## start Information provided
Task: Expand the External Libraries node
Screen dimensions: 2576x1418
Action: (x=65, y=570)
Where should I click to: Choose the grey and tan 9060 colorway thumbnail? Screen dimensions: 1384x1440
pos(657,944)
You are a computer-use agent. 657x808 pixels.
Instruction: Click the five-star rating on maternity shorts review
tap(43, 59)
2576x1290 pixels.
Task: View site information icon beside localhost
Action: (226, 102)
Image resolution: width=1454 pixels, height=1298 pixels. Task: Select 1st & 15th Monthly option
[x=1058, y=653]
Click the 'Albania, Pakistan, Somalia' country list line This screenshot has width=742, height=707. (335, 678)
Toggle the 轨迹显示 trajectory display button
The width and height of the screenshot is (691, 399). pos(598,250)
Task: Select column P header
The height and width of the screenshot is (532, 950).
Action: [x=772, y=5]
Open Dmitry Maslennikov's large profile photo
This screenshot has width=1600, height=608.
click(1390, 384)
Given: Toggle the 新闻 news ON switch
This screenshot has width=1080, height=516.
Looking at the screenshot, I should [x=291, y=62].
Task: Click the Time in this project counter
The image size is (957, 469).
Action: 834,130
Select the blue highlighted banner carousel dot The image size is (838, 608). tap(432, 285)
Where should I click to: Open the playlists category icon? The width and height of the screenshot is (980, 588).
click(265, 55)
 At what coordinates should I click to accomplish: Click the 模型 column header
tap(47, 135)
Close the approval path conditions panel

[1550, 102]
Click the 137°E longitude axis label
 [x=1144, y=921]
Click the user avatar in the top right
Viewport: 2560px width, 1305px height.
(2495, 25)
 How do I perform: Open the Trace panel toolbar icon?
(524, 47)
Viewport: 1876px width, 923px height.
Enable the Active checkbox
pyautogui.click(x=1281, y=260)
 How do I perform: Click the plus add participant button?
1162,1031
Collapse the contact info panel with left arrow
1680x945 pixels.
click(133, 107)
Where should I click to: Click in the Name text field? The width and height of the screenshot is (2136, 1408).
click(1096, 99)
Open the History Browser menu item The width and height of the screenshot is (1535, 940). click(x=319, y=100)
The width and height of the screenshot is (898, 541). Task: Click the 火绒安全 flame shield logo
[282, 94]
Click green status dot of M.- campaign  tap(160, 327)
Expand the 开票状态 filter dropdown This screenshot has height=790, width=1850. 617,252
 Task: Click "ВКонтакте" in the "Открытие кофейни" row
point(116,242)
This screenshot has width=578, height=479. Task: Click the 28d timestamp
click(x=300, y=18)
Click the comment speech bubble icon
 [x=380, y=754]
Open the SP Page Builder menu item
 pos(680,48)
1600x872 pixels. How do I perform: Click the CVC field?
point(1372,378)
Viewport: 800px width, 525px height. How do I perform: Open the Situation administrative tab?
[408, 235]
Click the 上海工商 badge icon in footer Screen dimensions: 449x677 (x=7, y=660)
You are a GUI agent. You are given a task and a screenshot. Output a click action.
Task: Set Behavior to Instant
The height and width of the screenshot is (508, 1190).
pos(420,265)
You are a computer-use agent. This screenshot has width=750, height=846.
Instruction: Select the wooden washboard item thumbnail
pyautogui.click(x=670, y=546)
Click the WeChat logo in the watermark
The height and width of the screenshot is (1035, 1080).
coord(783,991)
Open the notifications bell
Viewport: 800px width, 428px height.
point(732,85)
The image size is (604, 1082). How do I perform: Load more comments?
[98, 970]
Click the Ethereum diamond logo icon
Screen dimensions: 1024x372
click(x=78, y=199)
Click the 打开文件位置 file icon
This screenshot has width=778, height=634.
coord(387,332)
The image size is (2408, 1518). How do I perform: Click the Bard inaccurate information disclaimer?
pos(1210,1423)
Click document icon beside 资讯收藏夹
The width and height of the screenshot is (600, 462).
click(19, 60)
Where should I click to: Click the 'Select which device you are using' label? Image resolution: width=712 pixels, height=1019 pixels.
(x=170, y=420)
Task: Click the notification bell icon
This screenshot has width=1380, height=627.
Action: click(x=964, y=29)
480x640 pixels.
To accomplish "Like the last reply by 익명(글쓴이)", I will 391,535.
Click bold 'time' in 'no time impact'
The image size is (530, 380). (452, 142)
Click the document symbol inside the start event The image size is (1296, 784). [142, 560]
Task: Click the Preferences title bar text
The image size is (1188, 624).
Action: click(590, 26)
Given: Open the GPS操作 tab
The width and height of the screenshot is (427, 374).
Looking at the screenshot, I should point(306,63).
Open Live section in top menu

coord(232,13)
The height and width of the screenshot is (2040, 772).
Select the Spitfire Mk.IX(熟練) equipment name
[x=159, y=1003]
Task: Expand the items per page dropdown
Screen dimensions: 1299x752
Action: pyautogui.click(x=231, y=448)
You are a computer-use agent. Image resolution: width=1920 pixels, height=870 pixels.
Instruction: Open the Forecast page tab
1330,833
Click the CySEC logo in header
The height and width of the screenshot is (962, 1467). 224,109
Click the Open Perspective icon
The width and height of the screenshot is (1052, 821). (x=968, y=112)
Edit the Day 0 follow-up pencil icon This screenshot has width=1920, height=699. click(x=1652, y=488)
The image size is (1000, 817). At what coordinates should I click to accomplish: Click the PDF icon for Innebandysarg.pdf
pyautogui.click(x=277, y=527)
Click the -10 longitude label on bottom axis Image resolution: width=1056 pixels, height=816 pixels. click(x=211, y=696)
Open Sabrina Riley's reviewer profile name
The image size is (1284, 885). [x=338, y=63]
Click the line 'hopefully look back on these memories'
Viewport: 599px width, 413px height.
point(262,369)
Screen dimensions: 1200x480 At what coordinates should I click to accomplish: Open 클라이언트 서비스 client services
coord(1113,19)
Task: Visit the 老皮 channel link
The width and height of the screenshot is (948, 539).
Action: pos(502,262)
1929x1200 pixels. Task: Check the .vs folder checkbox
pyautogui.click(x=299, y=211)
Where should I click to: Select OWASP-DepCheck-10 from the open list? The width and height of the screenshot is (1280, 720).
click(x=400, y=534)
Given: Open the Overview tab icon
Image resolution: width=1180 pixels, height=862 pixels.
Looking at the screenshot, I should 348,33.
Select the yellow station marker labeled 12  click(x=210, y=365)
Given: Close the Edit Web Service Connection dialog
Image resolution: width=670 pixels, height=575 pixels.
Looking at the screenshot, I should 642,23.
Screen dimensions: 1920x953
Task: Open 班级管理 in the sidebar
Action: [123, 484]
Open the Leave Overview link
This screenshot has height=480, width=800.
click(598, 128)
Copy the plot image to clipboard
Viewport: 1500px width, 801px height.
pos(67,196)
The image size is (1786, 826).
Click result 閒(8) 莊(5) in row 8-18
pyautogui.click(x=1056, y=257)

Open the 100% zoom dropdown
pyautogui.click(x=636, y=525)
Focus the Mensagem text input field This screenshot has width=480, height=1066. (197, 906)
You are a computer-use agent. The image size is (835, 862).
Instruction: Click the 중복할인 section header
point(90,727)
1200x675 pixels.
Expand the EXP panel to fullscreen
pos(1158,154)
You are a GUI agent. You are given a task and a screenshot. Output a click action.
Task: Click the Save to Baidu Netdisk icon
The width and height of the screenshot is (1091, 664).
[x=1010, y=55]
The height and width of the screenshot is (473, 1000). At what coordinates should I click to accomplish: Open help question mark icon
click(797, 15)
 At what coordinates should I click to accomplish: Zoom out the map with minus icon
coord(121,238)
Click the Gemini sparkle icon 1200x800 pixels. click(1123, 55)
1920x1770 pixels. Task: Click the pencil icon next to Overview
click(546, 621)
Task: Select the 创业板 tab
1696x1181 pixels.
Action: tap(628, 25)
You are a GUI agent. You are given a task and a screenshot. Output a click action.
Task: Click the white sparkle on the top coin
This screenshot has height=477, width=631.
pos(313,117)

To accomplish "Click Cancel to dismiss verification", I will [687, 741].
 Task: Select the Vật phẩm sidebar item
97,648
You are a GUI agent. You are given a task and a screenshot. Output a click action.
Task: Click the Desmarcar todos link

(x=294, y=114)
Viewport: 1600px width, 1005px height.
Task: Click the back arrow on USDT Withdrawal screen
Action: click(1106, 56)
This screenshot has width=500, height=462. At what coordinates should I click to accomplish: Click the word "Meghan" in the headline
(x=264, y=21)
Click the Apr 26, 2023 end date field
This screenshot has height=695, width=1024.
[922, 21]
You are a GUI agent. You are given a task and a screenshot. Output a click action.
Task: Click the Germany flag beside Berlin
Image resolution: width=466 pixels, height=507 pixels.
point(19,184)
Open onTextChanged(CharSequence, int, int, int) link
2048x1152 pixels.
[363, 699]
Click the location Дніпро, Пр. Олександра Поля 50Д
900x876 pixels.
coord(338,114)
## end Information provided
Rewrite the material as a numbered list with blank lines omitted, starting with the line containing "Task: Select the Vật phẩm sidebar item" and going on through the line containing "Action: click(1106, 56)", both included.

# Correct response
1.  Task: Select the Vật phẩm sidebar item
2. 97,648
3. You are a GUI agent. You are given a task and a screenshot. Output a click action.
4. Task: Click the Desmarcar todos link
5. (x=294, y=114)
6. Viewport: 1600px width, 1005px height.
7. Task: Click the back arrow on USDT Withdrawal screen
8. Action: click(1106, 56)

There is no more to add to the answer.